Quelle baracche si faceano in verità una gran concorrenza; strillavano, mugghiavano, urlavano; era un insieme di grida, di suoni metallici e di esplosioni di razzi. Le queues rouges e i Jocrisses contraevano i muscoli delle loro facce abbronzate e indurite dal vento, dalla pioggia, dal sole; lanciavano, con l’aria di commedianti sicuri del fatto loro, facezie e buffonerie d’un comico solido e pensante come quello di Molière. Gli Ercoli, superbi della robustezza delle loro membra, senza fronte e senza cranio, come uranghi, stavano in gran sussiego dentro le loro maglie, lavate all’uopo il giorno innanzi.
Le ballerine, belle come fate o principesse, saltavan e facean capriole sotto il fuoco delle lanterne, che riempiva di scintille le loro gonnelle. Tutto era luce, polvere, grida, gioia, rumore; questi spendevano, guadagnavano quelli; gli uni e gli altri erano ugualmente contenti; i fanciulli si attaccavano alle gonnelle delle loro mamme, tanto per aver comperato un po’ di zucchero, o salivano sulle spalle dei loro padri per veder meglio un giocoliere sfolgorante come un Dio; e circolava per tutto e tutto vinceva un certo odore di frittura, che era come l’incenso di quella festa.
All’estremo confine di quei filari di baracche, come se, vergognoso, si fosse esiliato da sé da tutti quegli splendori, vidi un povero-saltimbanco curvo, decrepito, una vera ruina d’uomo, appoggiato a un palo della sua casupola, una casupola più miserabile di quella del selvaggio più abbrutito, e di cui due moccoli mezzo strutti e fumosi rischiaravano molto bene la miseria.

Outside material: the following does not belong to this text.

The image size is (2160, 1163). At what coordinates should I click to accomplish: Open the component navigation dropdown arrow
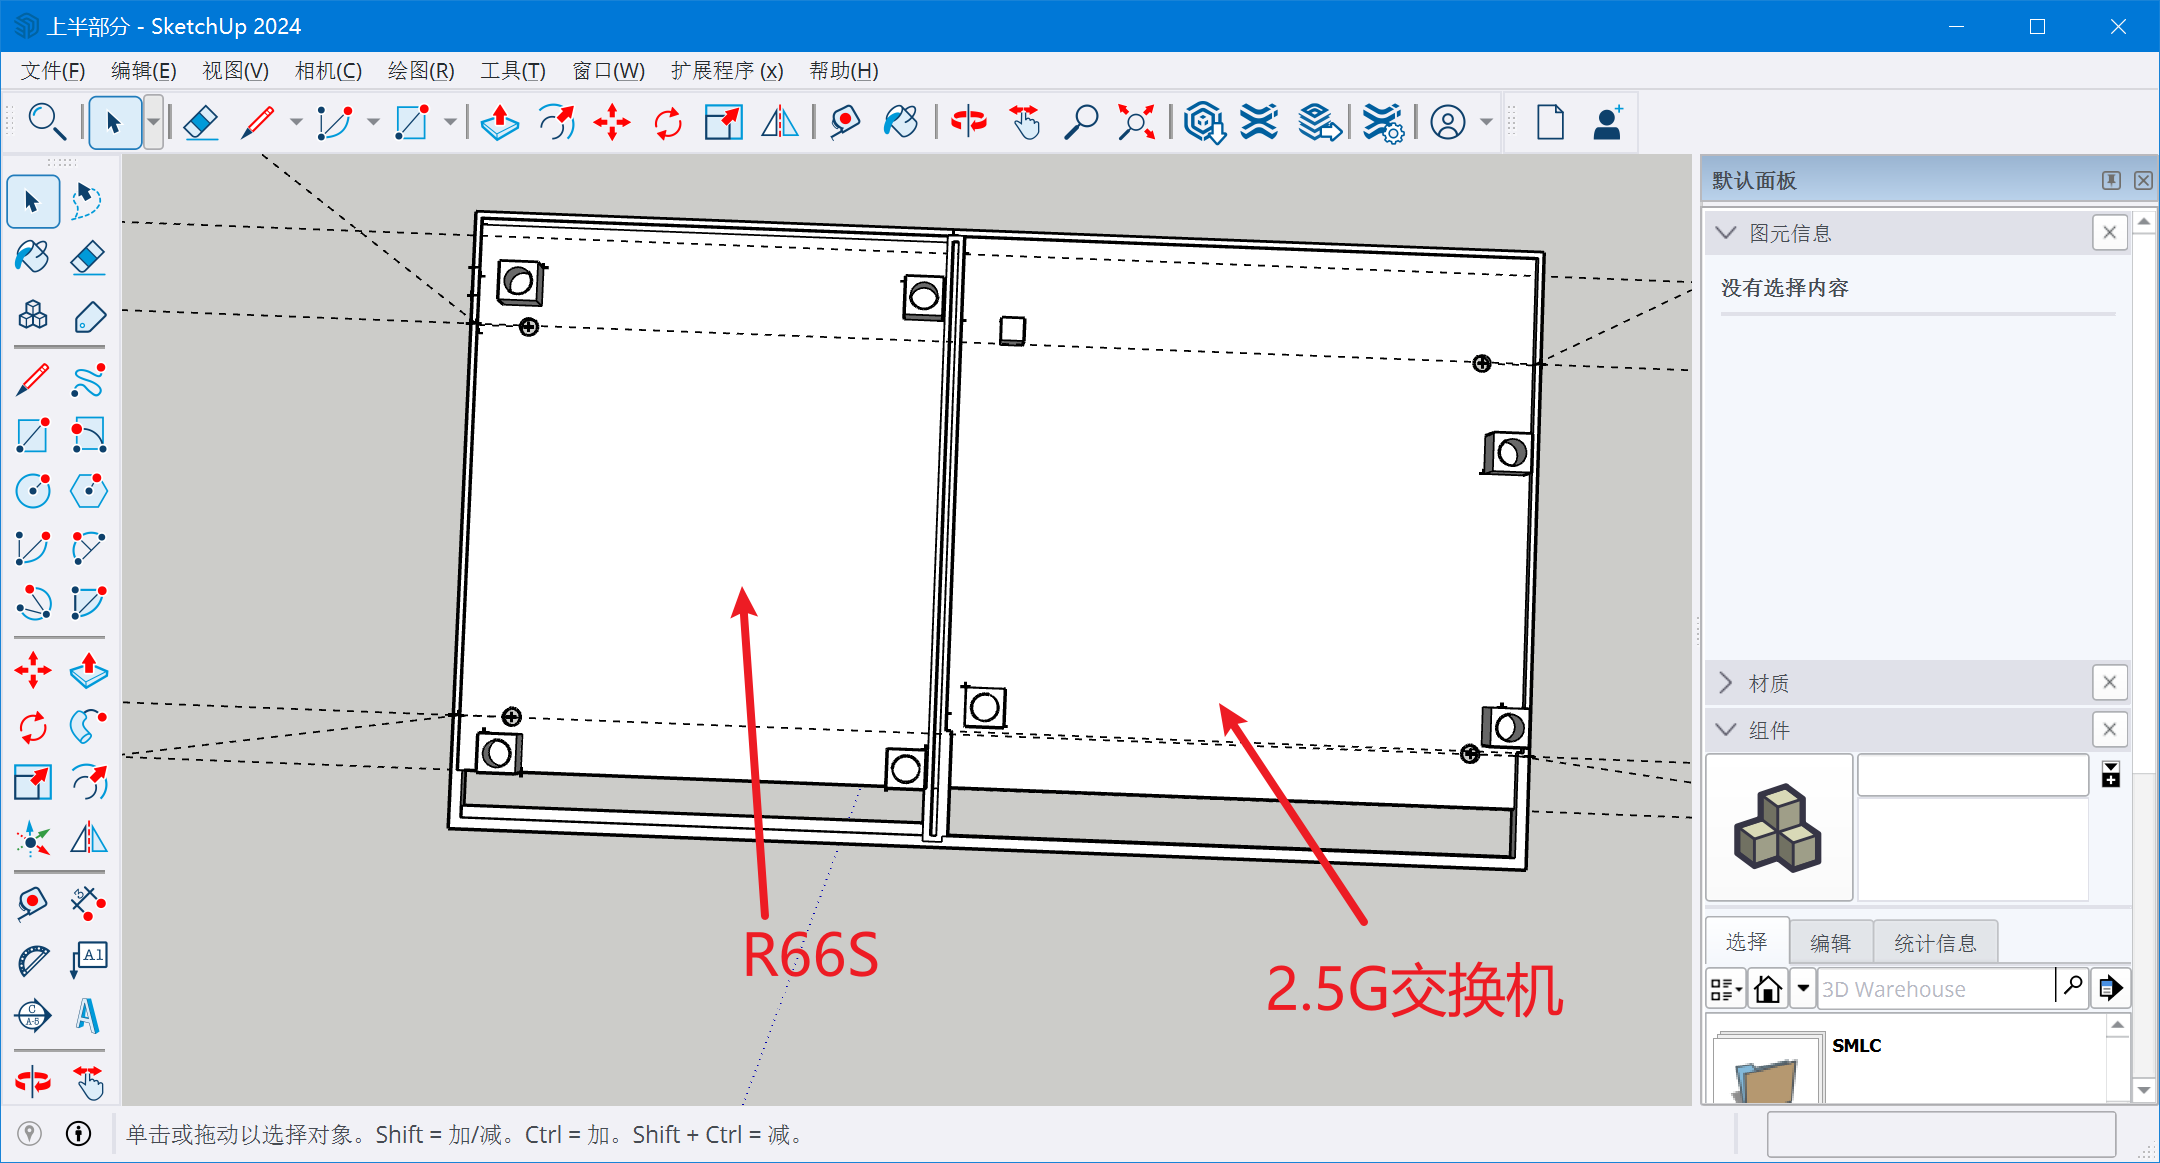point(1802,989)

Per tutto era la gioia, il guadagno, l’orgia; per tutto lo scoppio frenetico della vitalità; e qui intanto la miseria assoluta, la miseria vestita, per colmo d’orrore, di cenci comici, dove il bisogno più che l’arte aveano messo tanto contrasto. Non rideva il miserabile! non piangeva, né danzava, né gesticolava, né gridava; non cantava nessuna canzone gaia o triste, né stendeva la mano; stava muto, immobile; aveva rinunciato, abdicato a tutto: il suo destino era compiuto. Ma quale sguardo profondo, indimenticabile ei volgeva sulla folla e sui lumi, il cui fiotto mobile si fermava a qualche passo dalla sua repulsiva miseria! Io sentivo la gola stretta dalla terribile mano dell’isterismo, e mi pare che i miei occhi fossero offuscati dalle lacrime ribelli che non volevano cadere.

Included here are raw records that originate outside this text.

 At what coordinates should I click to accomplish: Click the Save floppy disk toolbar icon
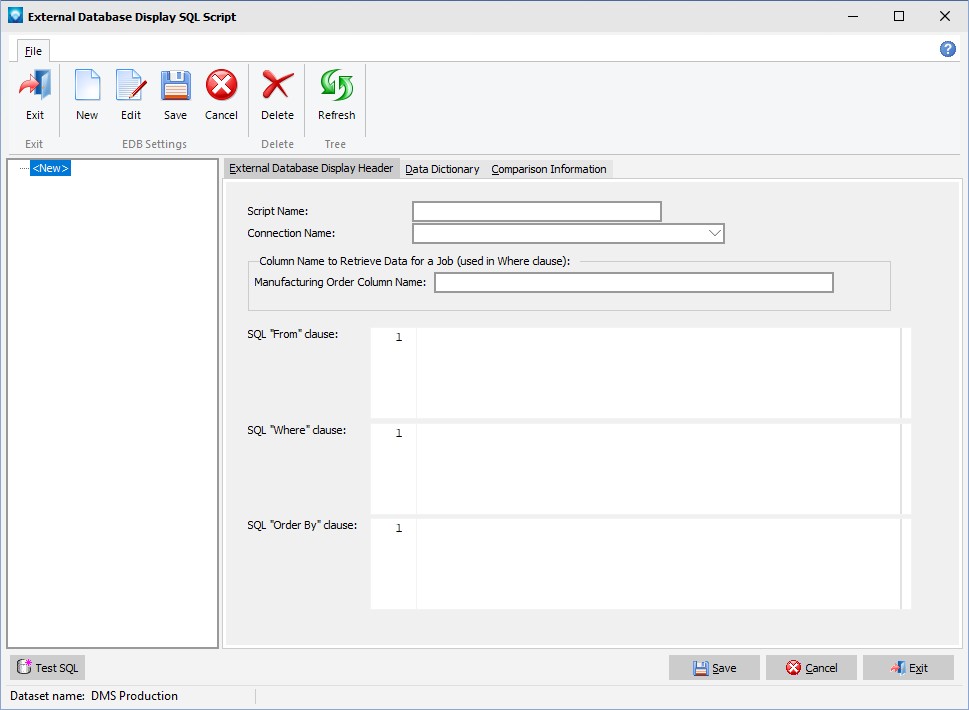tap(175, 87)
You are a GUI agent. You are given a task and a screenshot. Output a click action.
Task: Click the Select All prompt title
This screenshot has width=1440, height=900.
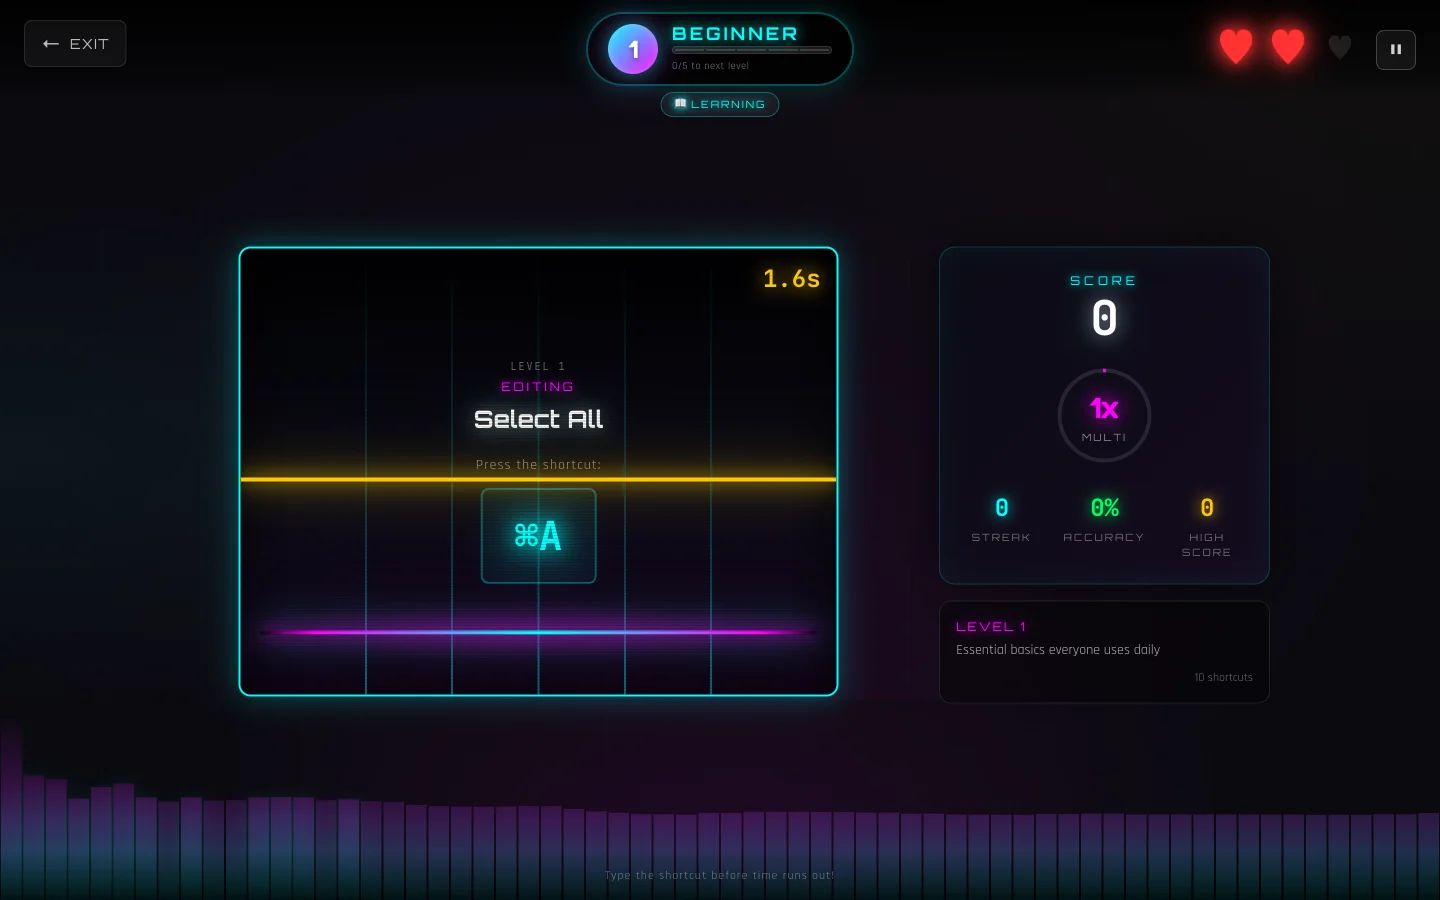point(538,419)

Che fare? A che dimandare al disgraziato qual cosa strana, qual meraviglia egli avesse da far vedere in quelle tenebre puzzolenti, dietro la sua lacera cortina? In verità, non osavo: e, quantunque, a dirvi la ragione della mia timidità, vi farei ridere, ve lo confesso, avevo timore di umiliarlo. Finalmente avevo già risoluto di porre, passando, qualche moneta su una di quelle sue tavole, sperando che ei indovinasse la mia intenzione, quando una grande ondata di popolo mossa da non so che diavoleria, mi trasportò lontano.

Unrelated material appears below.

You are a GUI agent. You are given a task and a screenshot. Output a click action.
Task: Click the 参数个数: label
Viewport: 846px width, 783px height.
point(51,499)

E, nel tornare a casa, posseduto da quella visione, cercai di analizzare il mio improvviso dolore, e dissi fra me: “Io ho visto l’immagine del vecchio uomo di lettere sopravvissuto alla generazione che ei seppe tener tanto allegra; del vecchio poeta senza famiglia, senza amici, senza figlioli, avvilito dalla miseria e dall’ingratitudine pubblica, in una baracca dove gli uomini obliosi non vogliono più entrare”.